Wednesday, February 2, 2011

Commodities going parabolic

2 year chart of sugar:




Silver (my personal favorite)

Cotton (WTF!)

Our beloved federal reserve chairman, Ben Shalom Bernanke, recently said that he is 100% certain that inflation can be contained. Here is a excerpt from a recent interview:

Q: What did you see that caused you to pull the trigger on the $600 billion, at this point?

BERNANKE: It has to do with two aspects. The first is unemployment. The other concern I should mention is that inflation is very, very low, which you think is a good thing and normally is a good thing. But we’re getting awfully close to the range where prices would actually start falling.

Q: Is keeping inflation in check less of a priority for the Federal Reserve now?

BERNANKE: No, absolutely not. What we’re trying to do is achieve a balance. We’ve been very, very clear that we will not allow inflation to rise above two percent or less.

Q: You have what degree of confidence in your ability to control this?

BERNANKE: One hundred percent.

You are out of your fucking mind Ben. And yes ladies and gentlement, there is a very strong probability that Mr. Bernanke's monetary experiment will turn out very wrong. While the mainstream media continues to pump out lies about "low inflation" and how it is not a risk, the above mentioned charts prove otherwise. If you are not well versed in monetary matters I highly recommend that you learn ASAP. The internet has a plethora of resources for all to entertain.

Entries for locating text and elements
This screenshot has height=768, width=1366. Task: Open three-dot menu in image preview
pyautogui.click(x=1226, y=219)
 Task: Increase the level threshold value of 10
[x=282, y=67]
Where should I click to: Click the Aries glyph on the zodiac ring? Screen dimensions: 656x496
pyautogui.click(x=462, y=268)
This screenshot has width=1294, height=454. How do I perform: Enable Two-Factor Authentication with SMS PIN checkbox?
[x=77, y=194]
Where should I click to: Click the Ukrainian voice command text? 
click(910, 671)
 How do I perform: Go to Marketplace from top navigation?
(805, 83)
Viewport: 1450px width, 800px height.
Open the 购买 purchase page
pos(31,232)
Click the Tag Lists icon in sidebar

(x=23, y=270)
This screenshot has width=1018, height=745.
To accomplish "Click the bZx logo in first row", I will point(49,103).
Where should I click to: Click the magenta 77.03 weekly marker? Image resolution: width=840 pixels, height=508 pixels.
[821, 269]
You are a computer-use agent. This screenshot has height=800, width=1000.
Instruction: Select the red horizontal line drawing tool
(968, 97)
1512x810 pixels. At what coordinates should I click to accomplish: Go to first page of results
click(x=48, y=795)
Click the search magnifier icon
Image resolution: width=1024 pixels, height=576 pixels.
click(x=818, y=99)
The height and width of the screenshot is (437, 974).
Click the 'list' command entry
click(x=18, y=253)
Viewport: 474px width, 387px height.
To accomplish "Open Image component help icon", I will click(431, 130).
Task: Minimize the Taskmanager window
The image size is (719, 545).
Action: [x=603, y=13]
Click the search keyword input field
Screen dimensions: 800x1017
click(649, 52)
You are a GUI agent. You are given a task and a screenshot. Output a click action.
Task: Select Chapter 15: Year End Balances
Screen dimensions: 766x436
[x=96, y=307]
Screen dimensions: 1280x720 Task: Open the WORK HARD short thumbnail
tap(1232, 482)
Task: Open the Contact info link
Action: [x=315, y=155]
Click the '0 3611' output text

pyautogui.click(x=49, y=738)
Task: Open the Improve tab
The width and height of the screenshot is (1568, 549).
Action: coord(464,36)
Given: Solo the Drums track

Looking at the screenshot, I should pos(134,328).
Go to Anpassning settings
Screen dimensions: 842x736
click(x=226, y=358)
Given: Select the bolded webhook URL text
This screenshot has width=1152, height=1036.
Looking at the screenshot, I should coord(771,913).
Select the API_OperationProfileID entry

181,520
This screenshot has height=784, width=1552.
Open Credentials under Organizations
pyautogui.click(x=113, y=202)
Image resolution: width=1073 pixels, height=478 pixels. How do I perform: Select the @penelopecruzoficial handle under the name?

List of tasks>
1 > Summarize the blog post about commodities in two sentences.
2 > List every commodity that the blog post about commodities presents a chart for.
3 > In the blog post about commodities, what degree of confidence does Bernanke give in his ability to control inflation?

The solutions>
1 > The post shows sugar, silver and cotton going parabolic and quotes an interview in which Bernanke says he is one hundred percent confident the Federal Reserve can keep inflation from rising above two percent. The author argues that the charts disprove mainstream media claims of low inflation, sees a very strong probability that Bernanke's monetary experiment will turn out very wrong, and urges readers to learn about monetary matters.

2 > Sugar, silver, cotton

3 > One hundred percent.